Napsterization has a follow up post on comparing keyword searching on RSS/Blog Engines.
Here is the comparison chart.
Main difference between the previous analysis on URL lookups is that people have a different expectation out of keyword searching, and because it is the live web, results are shown by date rather than relevance (eg. Google).
But with so many results, duplication, and non-blog content, how can we create some sort of personal relevance…we need date limits, limits to top % of blogs (a top blog is according to their number of incoming links-although this doesn’t mean it is more relevant than an unknown blog…PubSub segments the blogosphere by popular blogs, enabling you to filter or personalise your result set…also Feedster limits to blog hosts, etc..)
Duplication of URL’s and titles seems an easier enough problem to clean (I think!), but what about stories that are re-syndicated (many people are publishing blog aggregators-like a public version of an RSS Reader, where they take several RSS feeds and re-publish the content like a mega-blog.
This means the exact same content is being indexed by the Blog/RSS engines…the permalink should be the same (otherwise there would be a copyright issue) but the same permalink will be indexed multiple times (due to being re-published in multiple places).

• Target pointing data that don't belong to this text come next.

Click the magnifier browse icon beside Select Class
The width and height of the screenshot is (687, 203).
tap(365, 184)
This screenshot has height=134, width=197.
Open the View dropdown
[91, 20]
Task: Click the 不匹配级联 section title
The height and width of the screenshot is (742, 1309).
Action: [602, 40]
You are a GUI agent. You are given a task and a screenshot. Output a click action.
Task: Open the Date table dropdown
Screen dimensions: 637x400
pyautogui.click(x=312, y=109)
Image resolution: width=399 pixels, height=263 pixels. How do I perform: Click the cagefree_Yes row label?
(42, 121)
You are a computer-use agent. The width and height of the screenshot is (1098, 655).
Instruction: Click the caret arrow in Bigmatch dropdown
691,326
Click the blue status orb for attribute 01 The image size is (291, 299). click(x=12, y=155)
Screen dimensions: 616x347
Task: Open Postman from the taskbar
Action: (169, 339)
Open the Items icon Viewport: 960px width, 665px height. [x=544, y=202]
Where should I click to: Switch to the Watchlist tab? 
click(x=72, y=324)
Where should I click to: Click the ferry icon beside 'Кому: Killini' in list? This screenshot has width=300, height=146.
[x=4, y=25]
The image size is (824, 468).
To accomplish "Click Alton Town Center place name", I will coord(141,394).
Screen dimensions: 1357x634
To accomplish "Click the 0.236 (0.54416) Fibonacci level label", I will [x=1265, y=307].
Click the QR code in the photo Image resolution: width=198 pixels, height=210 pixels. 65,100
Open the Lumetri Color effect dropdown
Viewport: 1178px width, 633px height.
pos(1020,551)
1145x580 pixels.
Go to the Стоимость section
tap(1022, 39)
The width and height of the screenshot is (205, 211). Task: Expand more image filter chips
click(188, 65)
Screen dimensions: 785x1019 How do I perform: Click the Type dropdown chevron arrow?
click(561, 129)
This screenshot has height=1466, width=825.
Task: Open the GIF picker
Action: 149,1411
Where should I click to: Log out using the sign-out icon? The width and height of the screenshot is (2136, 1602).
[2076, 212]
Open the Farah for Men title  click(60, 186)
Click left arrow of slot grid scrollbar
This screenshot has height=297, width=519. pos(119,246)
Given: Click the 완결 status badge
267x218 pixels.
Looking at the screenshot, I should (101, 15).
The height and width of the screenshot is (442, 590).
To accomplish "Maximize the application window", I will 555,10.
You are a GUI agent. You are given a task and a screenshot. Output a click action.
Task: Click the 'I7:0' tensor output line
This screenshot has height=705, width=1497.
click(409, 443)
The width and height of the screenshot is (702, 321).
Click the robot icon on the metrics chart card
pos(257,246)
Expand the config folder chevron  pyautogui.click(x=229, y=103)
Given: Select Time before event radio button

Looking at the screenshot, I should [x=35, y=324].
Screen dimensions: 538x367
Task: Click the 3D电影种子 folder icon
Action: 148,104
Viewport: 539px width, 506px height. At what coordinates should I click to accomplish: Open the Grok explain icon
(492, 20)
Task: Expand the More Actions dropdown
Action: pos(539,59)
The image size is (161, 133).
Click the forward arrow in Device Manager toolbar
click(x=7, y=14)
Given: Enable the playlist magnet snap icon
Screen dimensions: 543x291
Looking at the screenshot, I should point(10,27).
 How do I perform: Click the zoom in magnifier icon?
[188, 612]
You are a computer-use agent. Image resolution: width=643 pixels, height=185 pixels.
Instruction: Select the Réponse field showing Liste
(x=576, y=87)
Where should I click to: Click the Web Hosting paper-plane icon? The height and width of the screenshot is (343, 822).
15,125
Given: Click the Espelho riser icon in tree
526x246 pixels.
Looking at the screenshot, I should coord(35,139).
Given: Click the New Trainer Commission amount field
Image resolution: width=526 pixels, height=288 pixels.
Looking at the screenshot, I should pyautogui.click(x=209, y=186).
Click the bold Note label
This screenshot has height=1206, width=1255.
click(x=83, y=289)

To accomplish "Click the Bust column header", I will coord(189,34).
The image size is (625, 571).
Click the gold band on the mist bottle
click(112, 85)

Google News has a good way to alleviate duplicates, and older content that is related to the current content, by collapsing the stories under the current story
Blogpulse kind of do something similar with their conversation seed feature, this is based on a URL or on a keyword.
Also to note in comparing these engines are some are exclusive to RSS blog content and some incorporate RSS from any type of format.
Here are some experts from the blog post:
“…Does the user want a quick taste of what is out there around a particular topic? Or do they want every instance of a keyword match, with an accurate count of those instances? Do they want to see only the most relevant posts that use the keywords, or the most recent?….
…Technorati has redone keyword search, removed the 7 day result limit…results only go back to last October….
…Technorati has reduced duplication over the past 10 months, bringing it more in line with Blogpulse’s cleaner result set…
…Technorati is now faster than Blogpulse…”
Phenomenally only returned 3 duplicates
Only blog posts (not mixed with RSS from traditional news), so easier to analyse just the blogosphere from the result set (well there is no distinguishing to be made, as they are all blog posts)
All blog titles in the result set correctly linked to the permalinks
Missing some posts (but aren’t they all)
Cleaner and easier to find an initial meme (the conversation seed)
Hard to compare as the search is forced to create a phrase search, therefore result set will be smaller and more succinct in comparison
Lots of duplication
Not all results link to the permalink, some just link to the front page
Harder to find an initial meme (the conversation seed)
On this sample search almost ¾ of the results was non-blog content (traditional news, del.icio.us, etc…)…hard to distinguish the view of just the blogosphere
Large result set as Feedster allows any instances of the search term, in any order
Not all results link to the permalink
¼ of the results were non-blog content, making it hard to distinguish the view of just the blogosphere
Large result set as Bloglines allows any instances of the search term, in any order
Not all results link to the permalink
I wonder how IceRocket would perform.
It would be good for the post to sum up when they’d use a particular engine over another one…I guess I’m being lazy.
Even though Blogpulse didn’t cover every post in the blogosphere, it seems the easiest and cleanest to use in analysing the blogosphere.
Although for exhaustivity it seems that Technorati (beginning October 2004) and Bloglines (for a blog to be included it has to be registered by a Bloglines account RSS reader) indexes posts over a long period of time compared to Feedster and Blogpulse (only latest 6 months).
Since Blogpulse seemed the best overall, this seems a great tool for current stuff, to get a more historic picture both Technorati and Bloglines are the go (just a harder time going through the results, connecting to the actual posts, and summing up the trail and spread of a meme).